In one instance, there was concern that how we were building the European and the American experiences would be negative to the branding from a worldwide perspective. So, we did a study and showed the different experiences to the regional audiences and asked, “What’s your brand perception based on what you see here, there, and the other?” It ended up being neutral, and sometimes neutral is good.
Just like anything in the product landscape, it’s all about prioritization. Is there a region that’s a priority? Is there a business goal that’s shared across a region that’s a priority? What tech debts exist? Are you all greenfield? Do you need to fix tech debt first to move forward? Those are the core questions that help you balance it.
There could be an instance where, at the end of the day, the number one priority is the business in this specific region, but you want to keep the business in the other regions at the same speed. If you have that in the framework of your priorities, you can prioritize things for the number one region, but perhaps what you prioritize also benefits the regions that you want to maintain.

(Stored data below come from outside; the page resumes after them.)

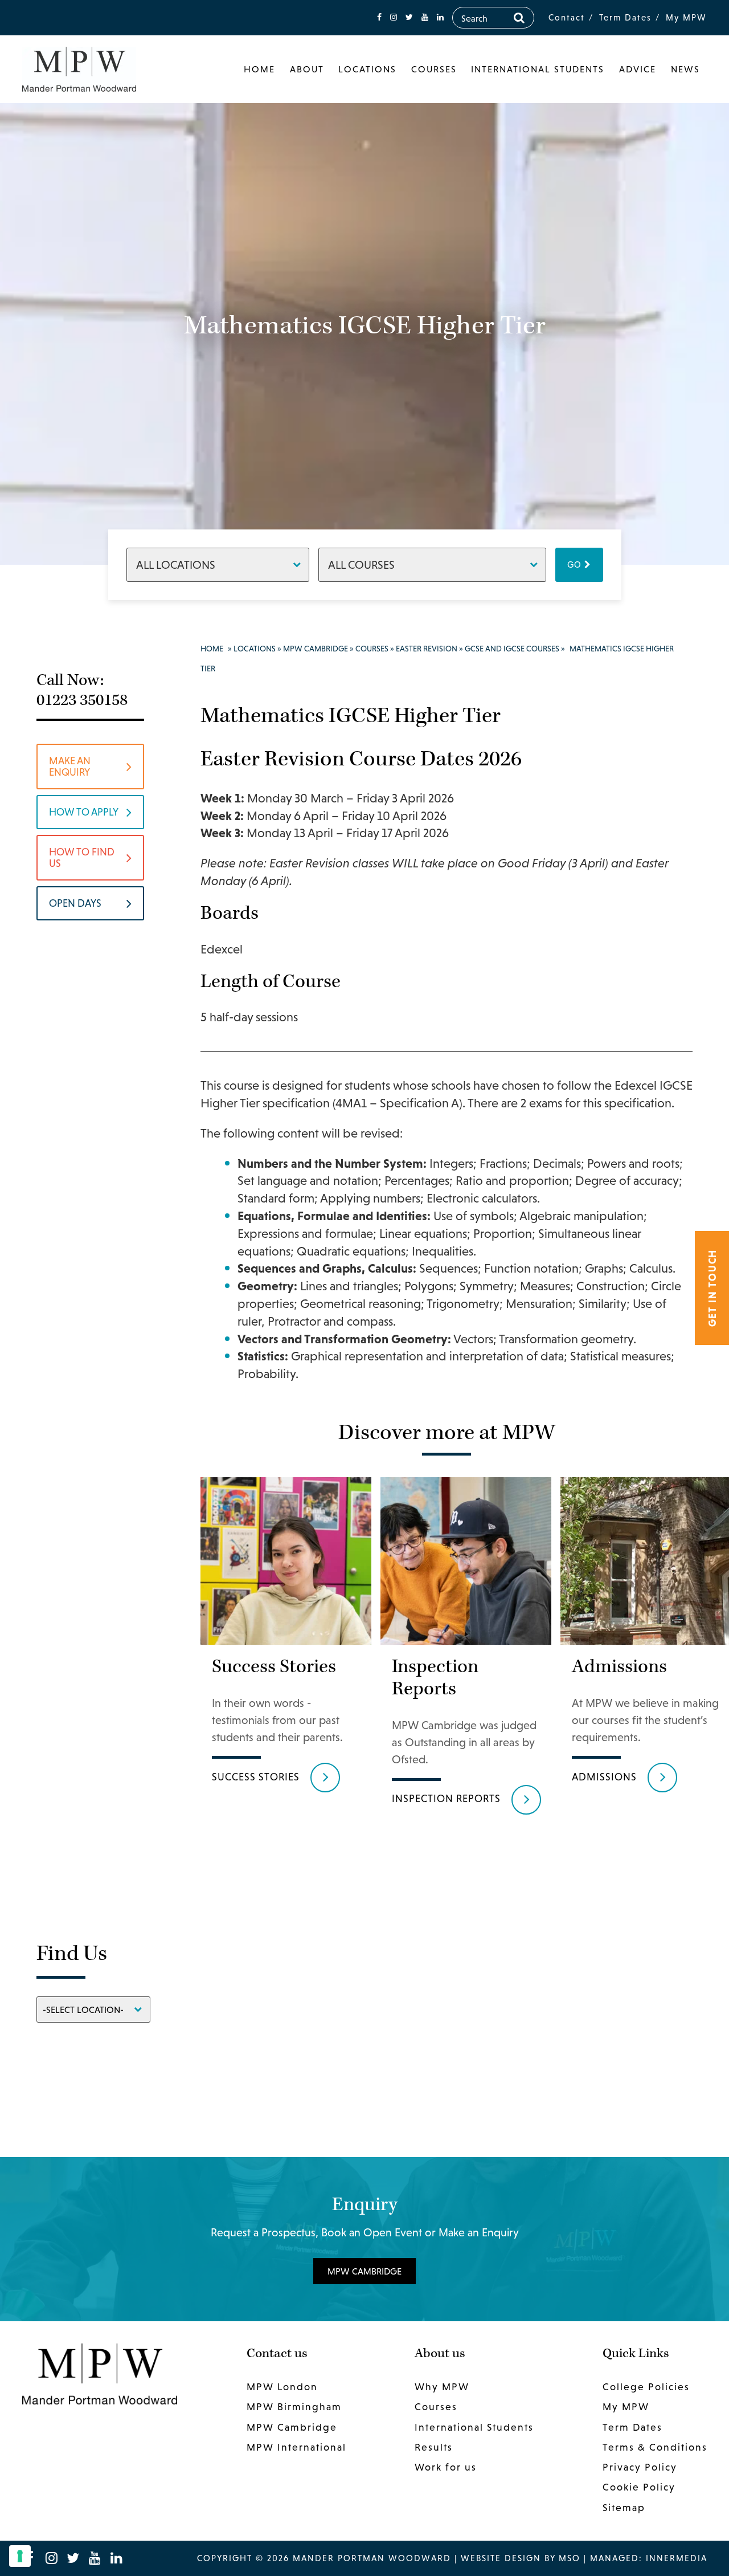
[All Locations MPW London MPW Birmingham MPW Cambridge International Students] (217, 564)
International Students (537, 69)
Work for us (446, 2467)
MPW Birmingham (294, 2406)
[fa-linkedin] (440, 17)
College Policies (646, 2386)
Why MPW (442, 2386)
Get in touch (712, 1288)
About (307, 69)
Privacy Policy (640, 2467)
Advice (637, 69)
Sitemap (624, 2507)
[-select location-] (93, 2009)
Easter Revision (426, 648)
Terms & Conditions (655, 2447)
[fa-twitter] (409, 17)
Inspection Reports (446, 1798)
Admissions (604, 1777)
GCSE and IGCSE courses (512, 648)
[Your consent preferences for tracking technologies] (20, 2556)
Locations (367, 69)
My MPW (686, 17)
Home (259, 69)
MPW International (296, 2447)
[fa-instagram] (393, 17)
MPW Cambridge (315, 648)
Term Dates (625, 17)
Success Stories (256, 1777)
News (685, 69)
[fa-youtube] (424, 17)
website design (501, 2558)
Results (434, 2447)
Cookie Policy (639, 2487)
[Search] (519, 17)
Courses (434, 69)
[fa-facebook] (379, 17)
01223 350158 (82, 700)
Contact (566, 17)
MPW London (282, 2386)
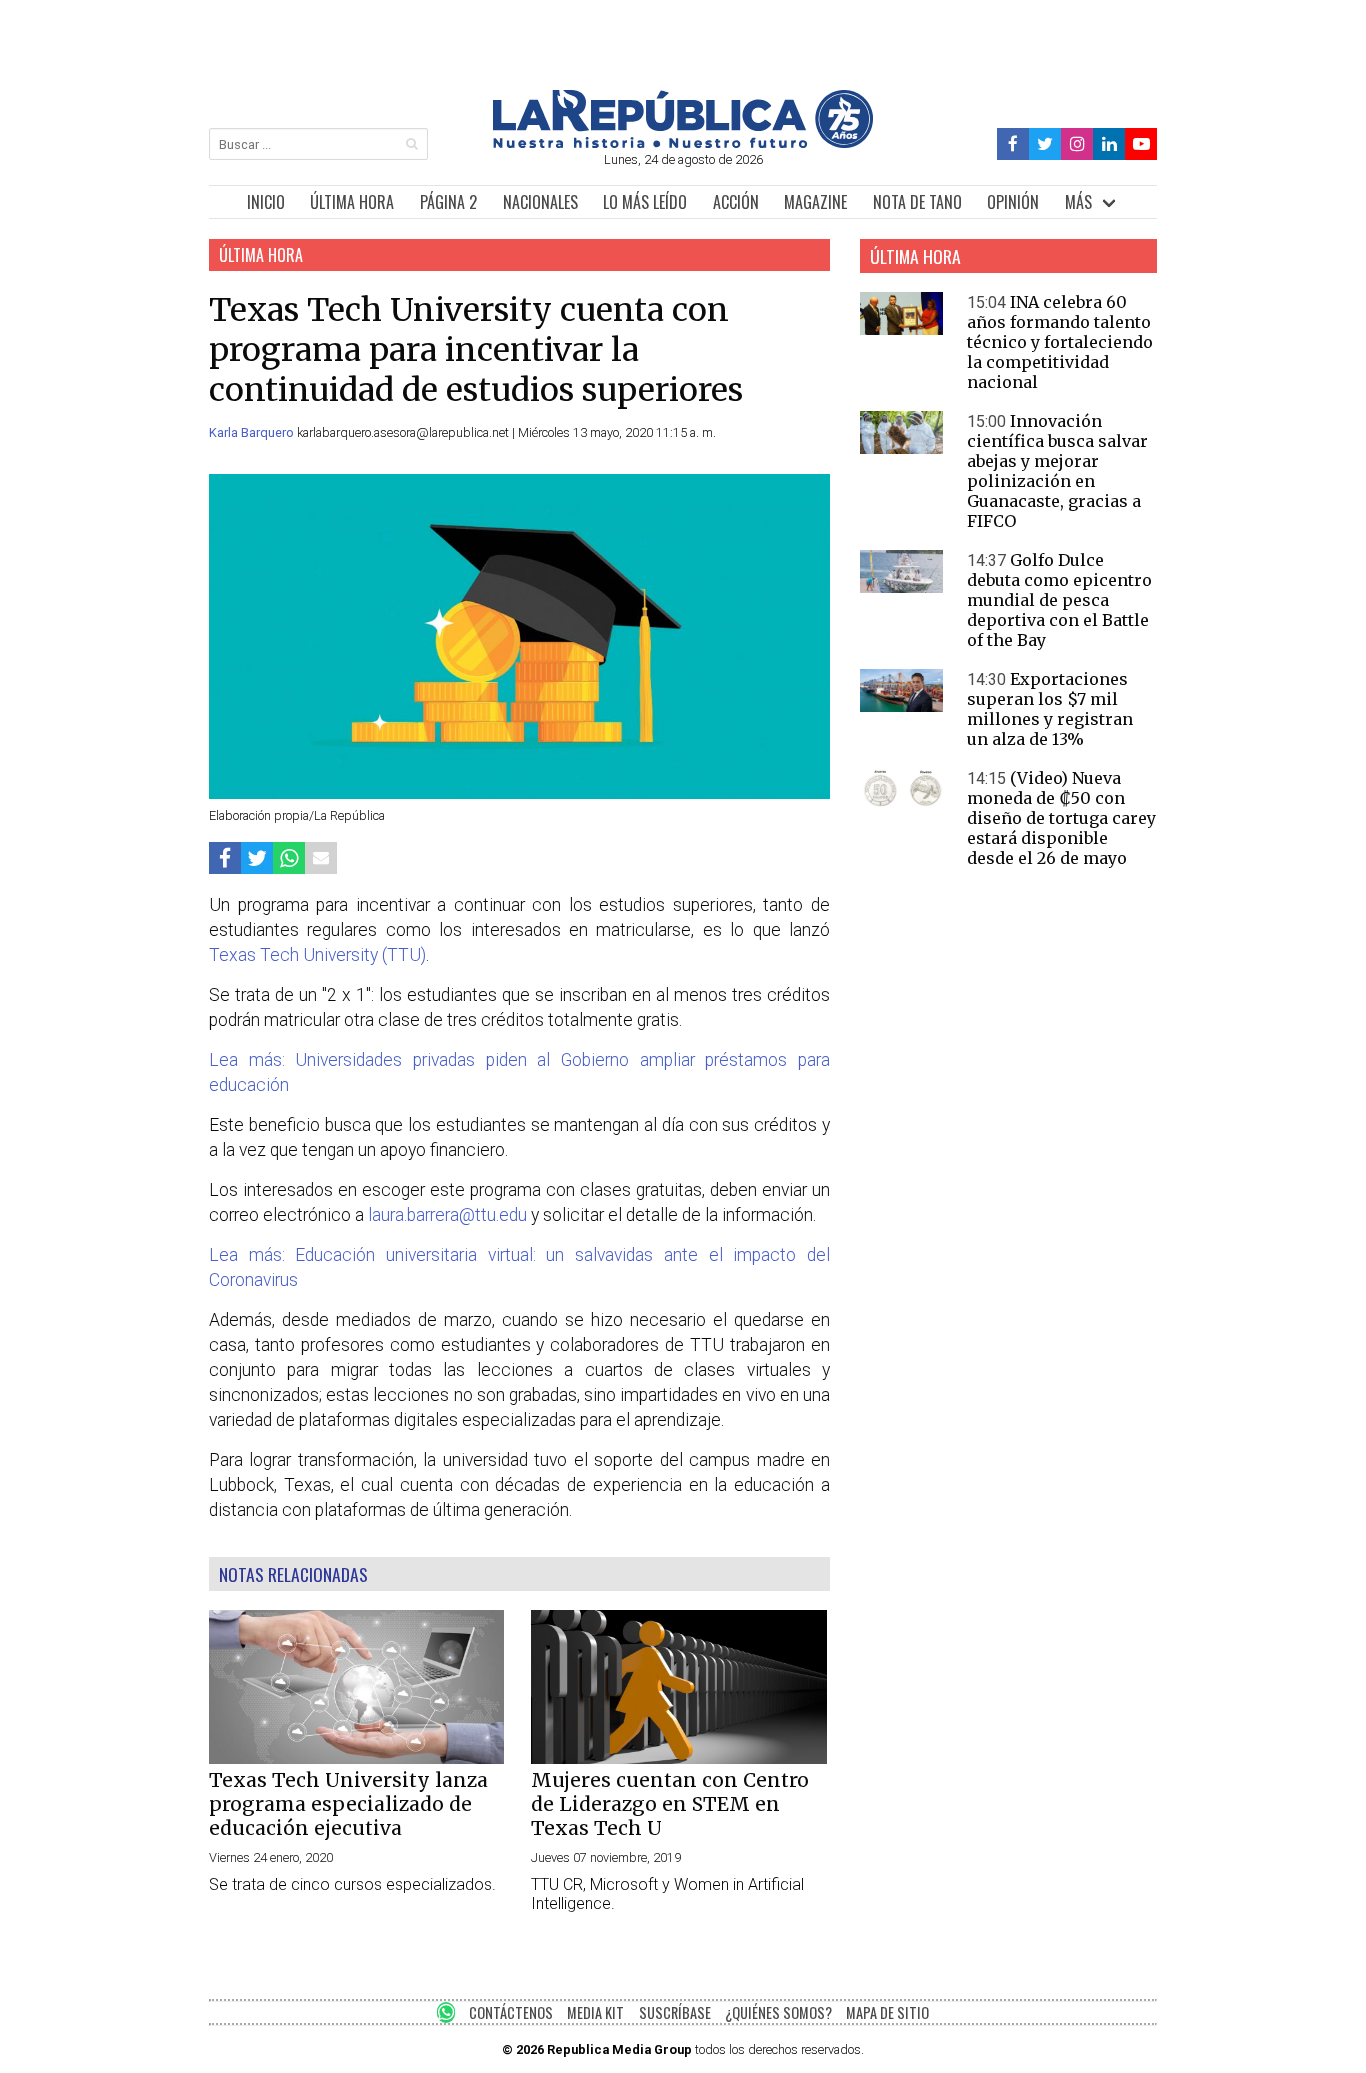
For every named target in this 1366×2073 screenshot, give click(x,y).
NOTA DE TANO (917, 202)
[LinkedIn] (1109, 144)
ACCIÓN (736, 202)
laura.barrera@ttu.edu (447, 1215)
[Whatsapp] (289, 857)
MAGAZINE (815, 202)
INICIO (266, 202)
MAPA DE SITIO (887, 2012)
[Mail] (321, 857)
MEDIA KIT (595, 2012)
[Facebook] (1013, 144)
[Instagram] (1077, 144)
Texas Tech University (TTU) (317, 955)
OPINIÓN (1013, 202)
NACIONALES (540, 202)
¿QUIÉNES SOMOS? (778, 2012)
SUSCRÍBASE (675, 2012)
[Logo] (683, 142)
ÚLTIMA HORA (352, 202)
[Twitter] (1045, 144)
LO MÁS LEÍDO (645, 202)
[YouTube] (1141, 144)
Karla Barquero (253, 432)
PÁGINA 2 (448, 202)
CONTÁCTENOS (511, 2012)
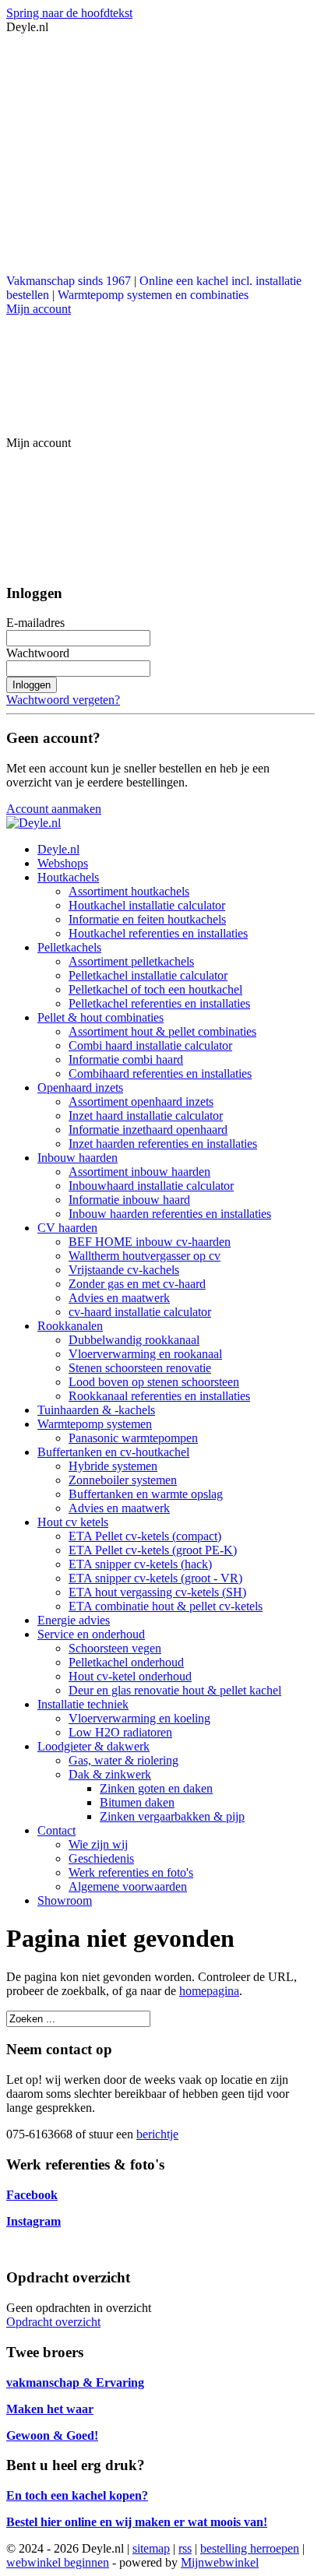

That’s how you need to balance it. You have to communicate that in a line. It can’t be a secret. That’s what I’ve observed so much throughout my career — any time there isn’t transparency around real goals, there’s strife.
I partner with technical experts and believe what they tell me. Having deep technical conversations about what the needs are, as well as explicitly not deprioritizing what the tech team is telling you is important, is crucial.
In general, I’ve observed that people get so excited about features. That’s what gets the board’s excitement and stakeholders’ excitement. People tend to run toward those things, but if the underlying ecosystem is built on sticks and duct tape, those features won’t last long. You’ve got to make sure you’re giving space to the tech teams to truly build at scale and the right data to know what’s needed so they can build at scale.
One thing I’d also add that might be helpful is having resourcing for product teams split by a percentage of maintenance. That way, you never use all of your capacity on new feature development. You have to use some of your capacity for the ongoing maintenance and good hygiene of the systems.
A quarter of the population is running towards AI, but a quarter of the population is running away from it. GenAI has been around longer than we think, but with ChatGPT, it now has a UI that lay people can engage with.
I have heard a lot of people say, “Oh my gosh, GenAI is going to replace product people. We’re not going to need engineers anymore.” It’s healthy to have conversations about these types of fears and directions. I like the quote that says, “GenAI won’t replace you, but you could be replaced by someone using GenAI.”
My suggestion to friends and partners is to start with GenAI helping you in your personal and professional life. Start to play with it and learn how it can help you. From that, you’ll start to understand how it can evolve your user experiences. At the end of the day, we’re going to have these huge leapfrogs where all these big ideas and concepts are going to accelerate. I hope that, as an industry, we build toward the customer and bring in new technology to support what the customer needs.